A.         QUALITÄT, LEBENSMITTELSICHERHEIT UND UMWELT

Dieser Teil des Ausbildungsprogramms soll den Önologen dazu befähigen, Verantwortung für das Qualitätsmanagement zu übernehmen und die Rückverfolgbarkeit, Lebensmittelsicherheit, den Schutz der Gesundheit sowie die Umsetzung der Strategien  für den Umweltschutz zu gewährleisten.

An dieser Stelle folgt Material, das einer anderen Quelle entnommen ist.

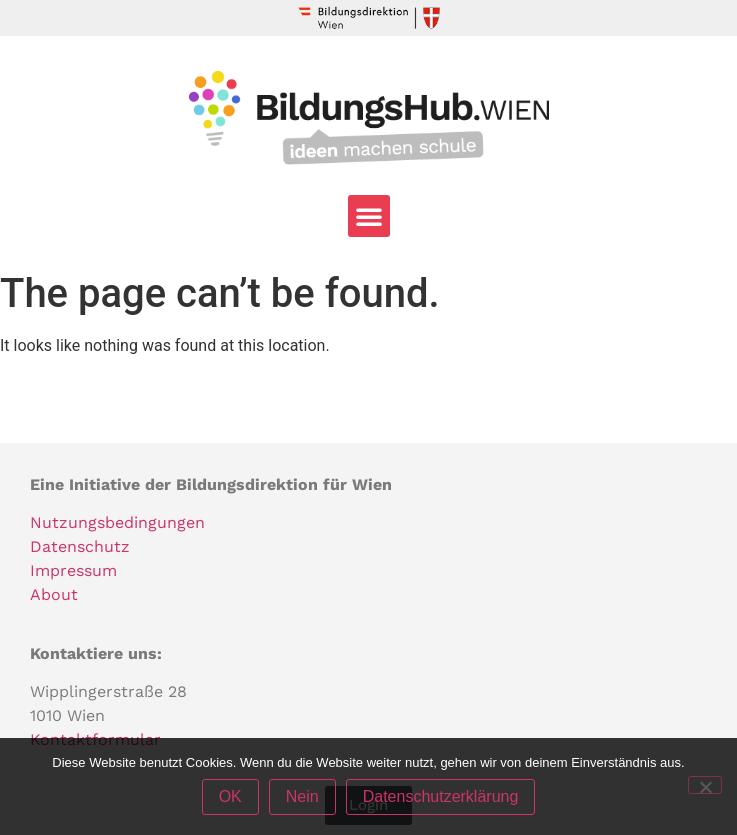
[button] (369, 216)
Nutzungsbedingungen (117, 522)
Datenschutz (80, 546)
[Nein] (705, 785)
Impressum (73, 570)
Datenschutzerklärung (441, 796)
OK (230, 796)
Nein (302, 796)
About (54, 594)
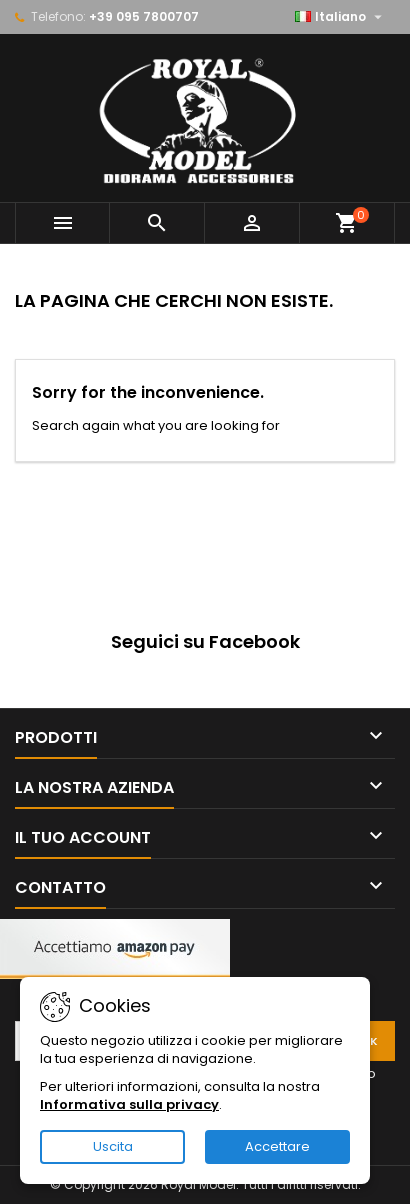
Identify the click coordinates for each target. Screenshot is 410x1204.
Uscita (113, 1146)
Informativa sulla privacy (129, 1104)
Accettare (277, 1146)
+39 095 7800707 (144, 16)
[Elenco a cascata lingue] (341, 17)
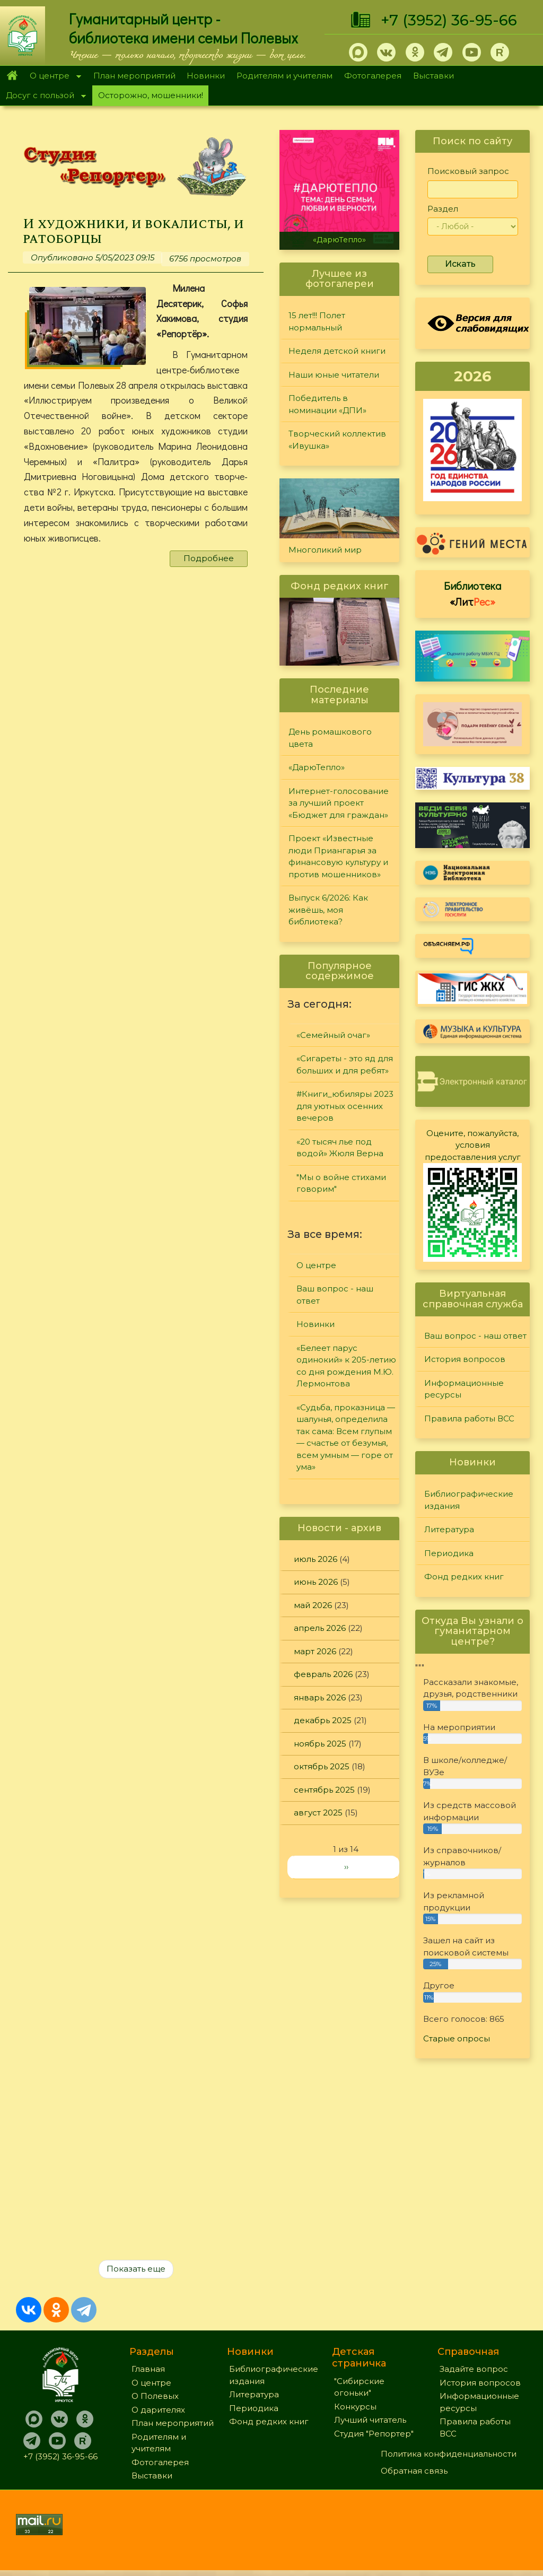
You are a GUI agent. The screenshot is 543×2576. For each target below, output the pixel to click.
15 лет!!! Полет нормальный (316, 321)
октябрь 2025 (321, 1766)
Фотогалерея (372, 76)
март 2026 (315, 1651)
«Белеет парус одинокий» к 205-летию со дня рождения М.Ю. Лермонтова (346, 1366)
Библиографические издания (468, 1500)
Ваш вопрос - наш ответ (334, 1294)
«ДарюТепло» (339, 239)
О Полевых (155, 2402)
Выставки (433, 76)
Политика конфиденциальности (448, 2460)
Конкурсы (355, 2412)
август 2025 (318, 1812)
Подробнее (208, 561)
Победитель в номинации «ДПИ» (327, 404)
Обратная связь (414, 2477)
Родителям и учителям (284, 76)
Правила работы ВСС (469, 1418)
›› (346, 1867)
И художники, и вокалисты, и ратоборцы (134, 231)
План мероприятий (134, 76)
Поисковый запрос (468, 171)
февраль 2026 (323, 1674)
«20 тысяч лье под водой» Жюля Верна (339, 1148)
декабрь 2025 (323, 1720)
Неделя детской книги (337, 351)
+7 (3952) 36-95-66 (449, 20)
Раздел (442, 209)
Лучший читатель (370, 2426)
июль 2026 (315, 1559)
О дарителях (158, 2416)
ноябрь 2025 (320, 1744)
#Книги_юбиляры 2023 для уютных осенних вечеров (344, 1106)
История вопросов (464, 1359)
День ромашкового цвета (330, 738)
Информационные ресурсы (464, 1389)
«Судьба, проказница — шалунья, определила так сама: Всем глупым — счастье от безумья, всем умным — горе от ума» (345, 1437)
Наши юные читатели (333, 375)
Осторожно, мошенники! (150, 95)
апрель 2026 (320, 1628)
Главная (12, 76)
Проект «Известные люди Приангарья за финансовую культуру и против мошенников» (338, 856)
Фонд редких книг (464, 1576)
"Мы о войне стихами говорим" (341, 1183)
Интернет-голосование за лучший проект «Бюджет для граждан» (338, 803)
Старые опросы (456, 2038)
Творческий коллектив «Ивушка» (337, 440)
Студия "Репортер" (374, 2439)
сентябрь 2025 (324, 1790)
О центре (52, 77)
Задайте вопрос (474, 2375)
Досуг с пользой (43, 96)
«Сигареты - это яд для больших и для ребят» (344, 1064)
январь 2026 (320, 1697)
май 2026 (313, 1605)
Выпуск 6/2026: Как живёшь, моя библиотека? (328, 910)
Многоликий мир (325, 550)
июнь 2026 (316, 1582)
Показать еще (136, 2274)
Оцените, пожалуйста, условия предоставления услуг (473, 1145)
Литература (449, 1529)
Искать (460, 264)
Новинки (206, 76)
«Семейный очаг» (333, 1035)
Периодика (449, 1553)
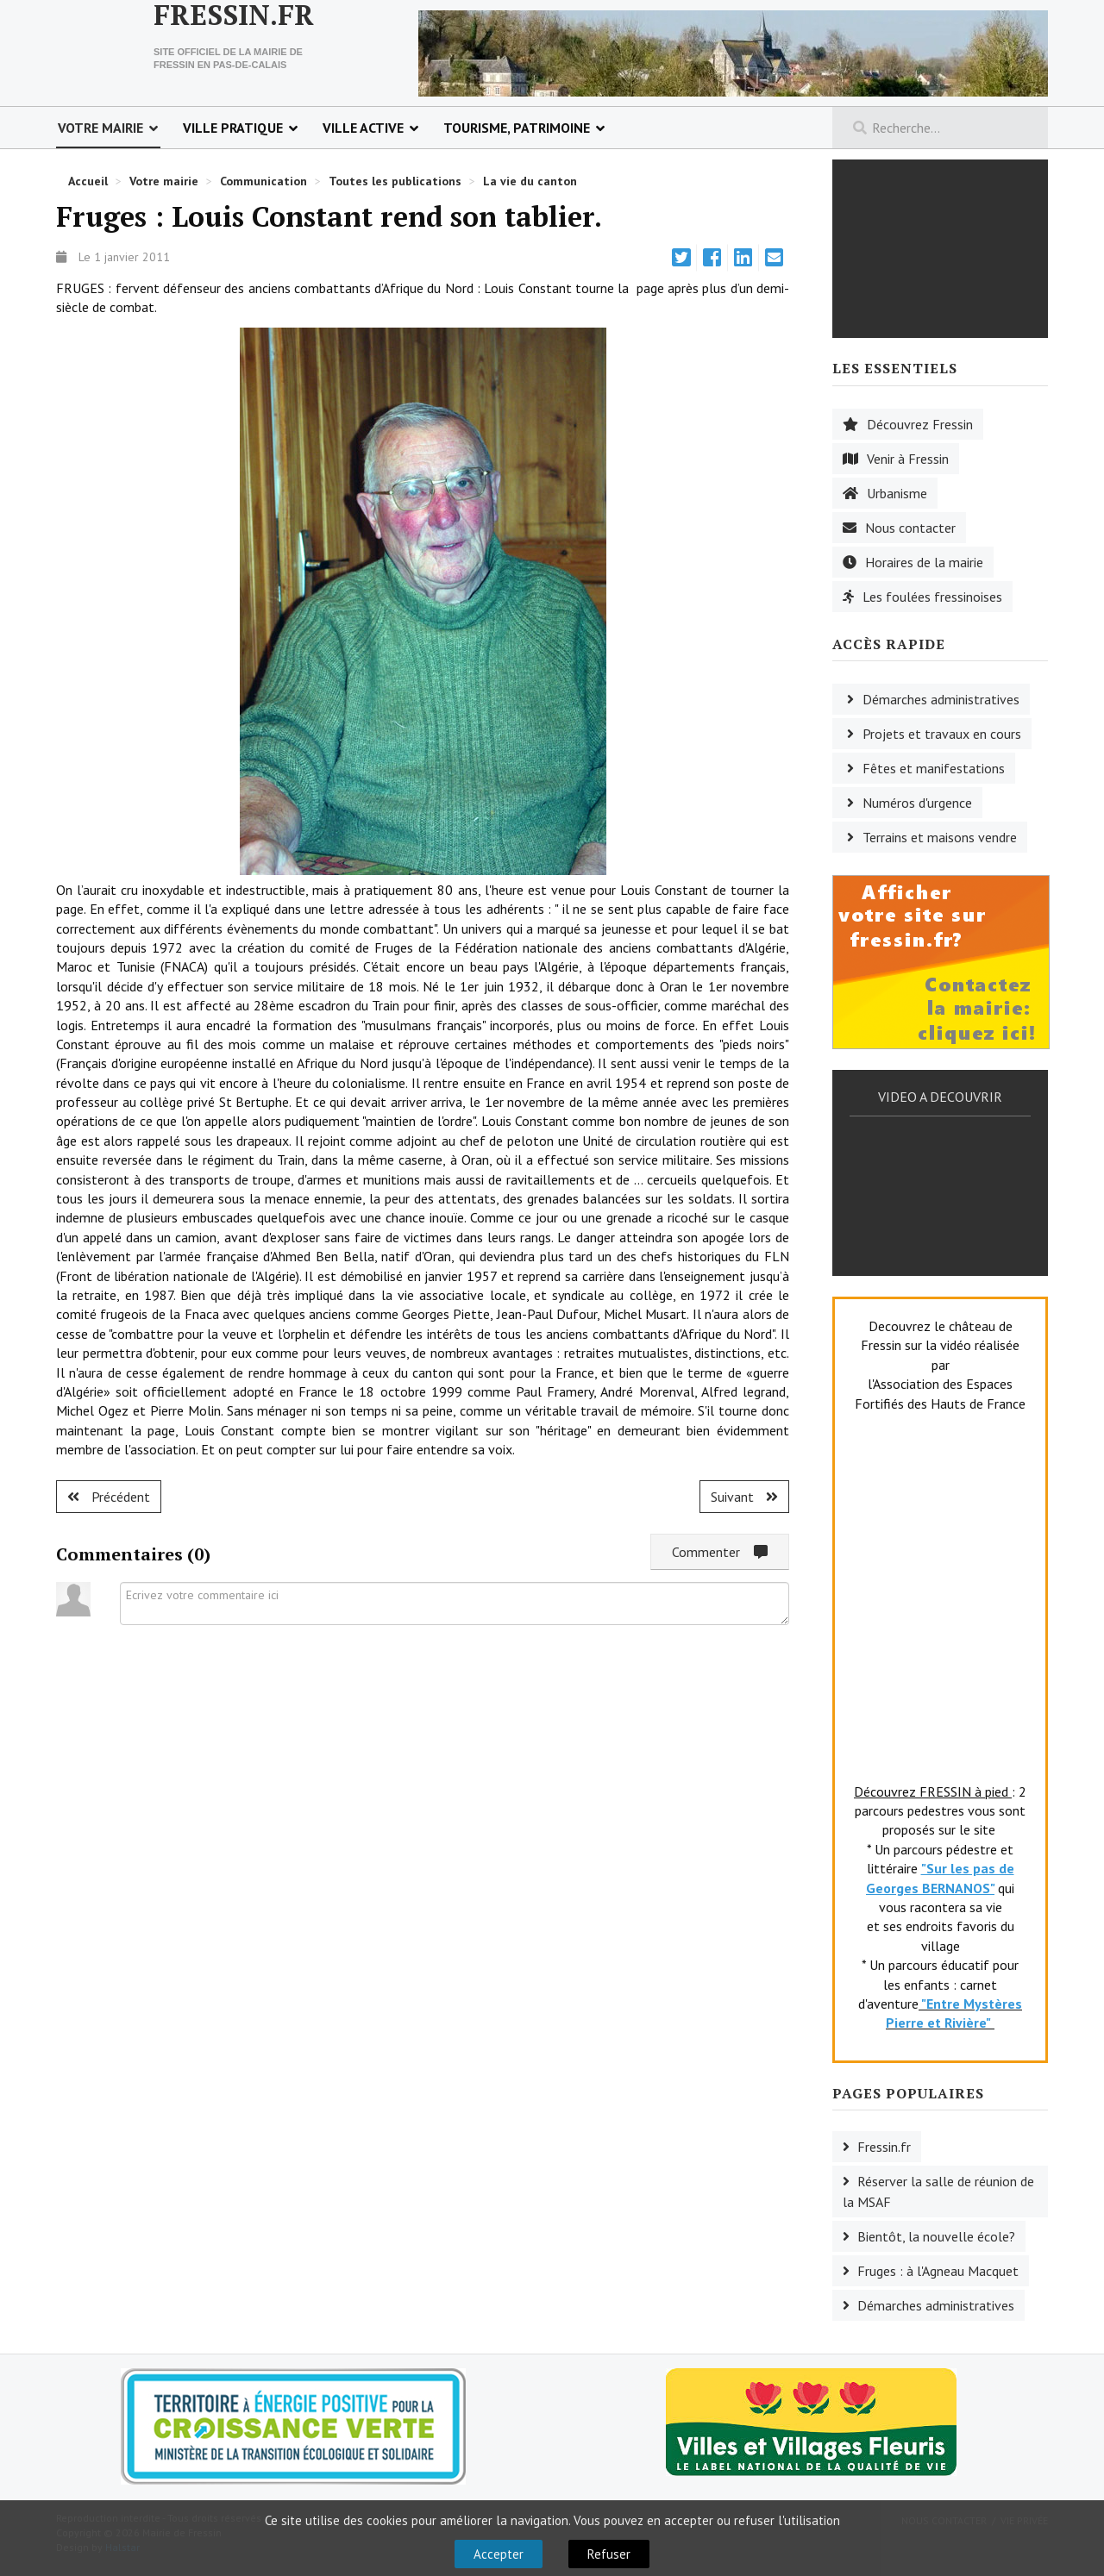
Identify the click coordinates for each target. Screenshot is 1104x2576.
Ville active (363, 127)
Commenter (720, 1551)
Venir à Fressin (908, 458)
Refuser (608, 2554)
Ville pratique (233, 127)
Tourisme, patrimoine (516, 127)
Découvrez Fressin (920, 424)
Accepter (499, 2554)
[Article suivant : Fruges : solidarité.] (744, 1496)
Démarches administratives (940, 699)
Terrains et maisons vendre (939, 837)
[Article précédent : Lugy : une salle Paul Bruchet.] (108, 1496)
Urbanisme (897, 493)
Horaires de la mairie (924, 562)
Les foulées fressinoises (932, 596)
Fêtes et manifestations (933, 768)
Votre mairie (100, 127)
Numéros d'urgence (917, 802)
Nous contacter (910, 527)
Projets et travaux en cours (941, 733)
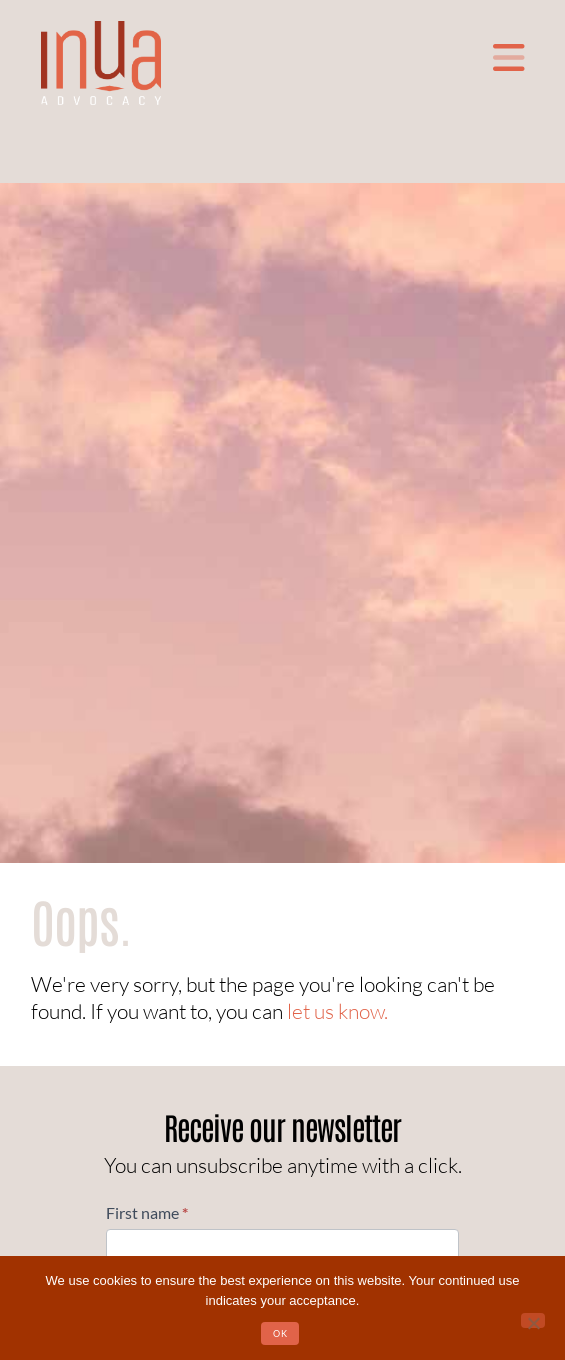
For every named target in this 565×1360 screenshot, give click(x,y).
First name (147, 1213)
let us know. (337, 1011)
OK (280, 1333)
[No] (533, 1320)
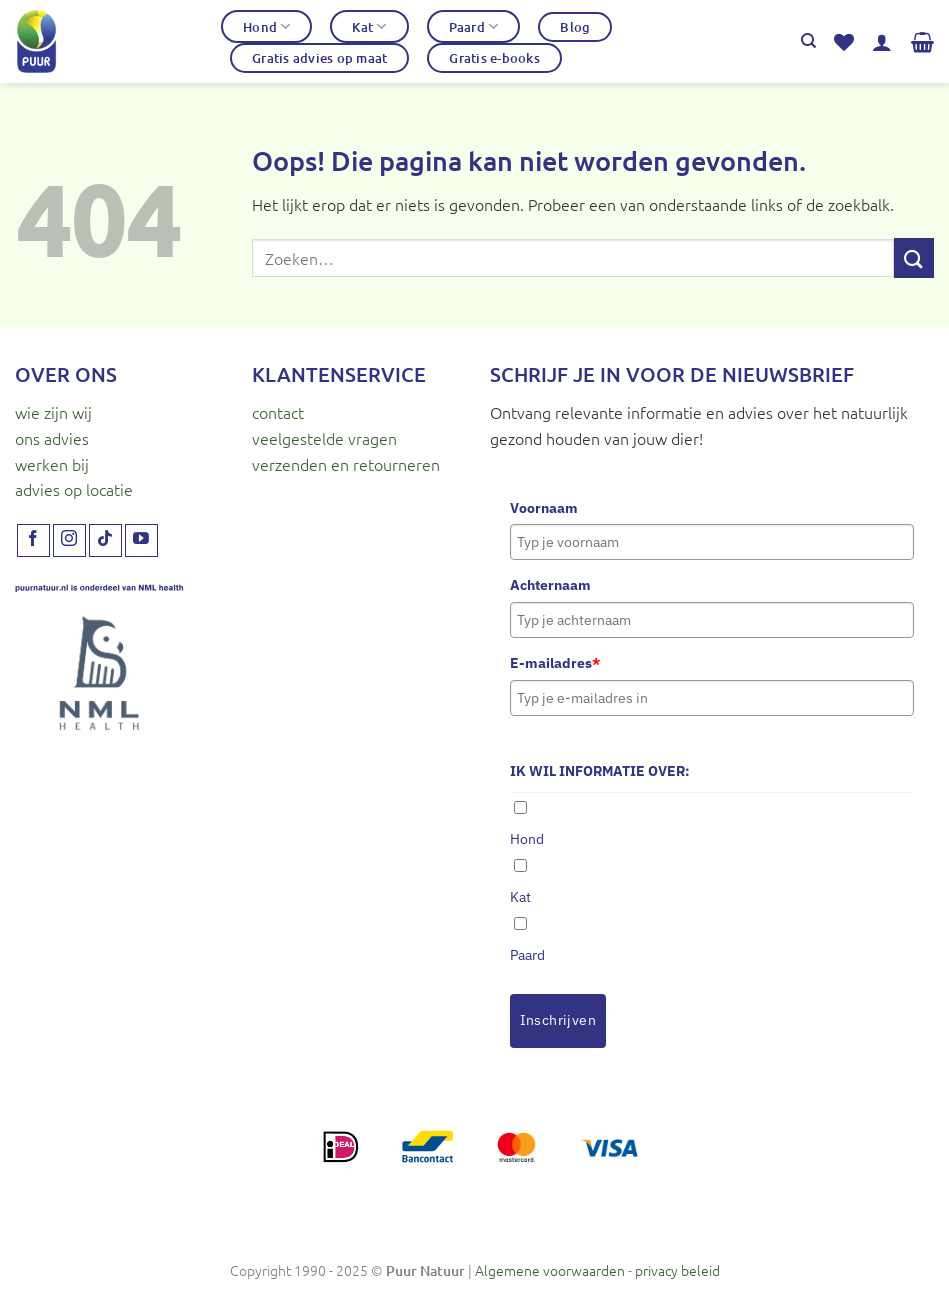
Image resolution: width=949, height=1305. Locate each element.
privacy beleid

Folgende Sachgebiete sollten berücksichtigt werden:

  • Qualitätsmanagement und Kommunikatio
  • Verfahren und Zertifizierungsregelungen hinsichtlich der Qualität: öffentliche und private Normen
  • Verbraucherinformation und Kennzeichnung
  • Management der Lebensmittelsicherheit
  • Verfahren und Normen für die Rückverfolgbarkeit
  • Verfahren und Normen für das Risikomanagement (HACCP)
  • Food defense
  • Umweltmanagement und Nachhaltigkeit
  • Umweltstandards und -regelungen (z.B. ISO 14001, EMAS)
  • Standards für bestimmte Produktionssysteme (biologische, integrierte, biodynamische Erzeugung)
  • Standards hinsichtlich der sozialen Verantwortung
  • Standards für die Bewertung der Umweltleistung (Lebenszyklusanalyse und eindimensionale Bewertungsmethoden)
  • Nachhaltigkeitsstandards und -konzepte

PRAKTIKUM

Praktika sind wünschenswert und sollten es den Studenten ermöglichen, die Traubenreifung, die Weinproduktion und die Analysen in den verschiedenen Phasen vor der Vermarktung zumindest teilweise zu verfolgen. Es ist ein Praktikumsbericht zu erstellen, dessen Präsentation dem Ermessen der Hochschulen überlassen wird.

Diese Praktika sind fester Bestandteil der Ausbildung und werden in die Stundenzahl einbezogen.

Die Organisation dieser Praktika bleibt  der Hochschulen überlassen.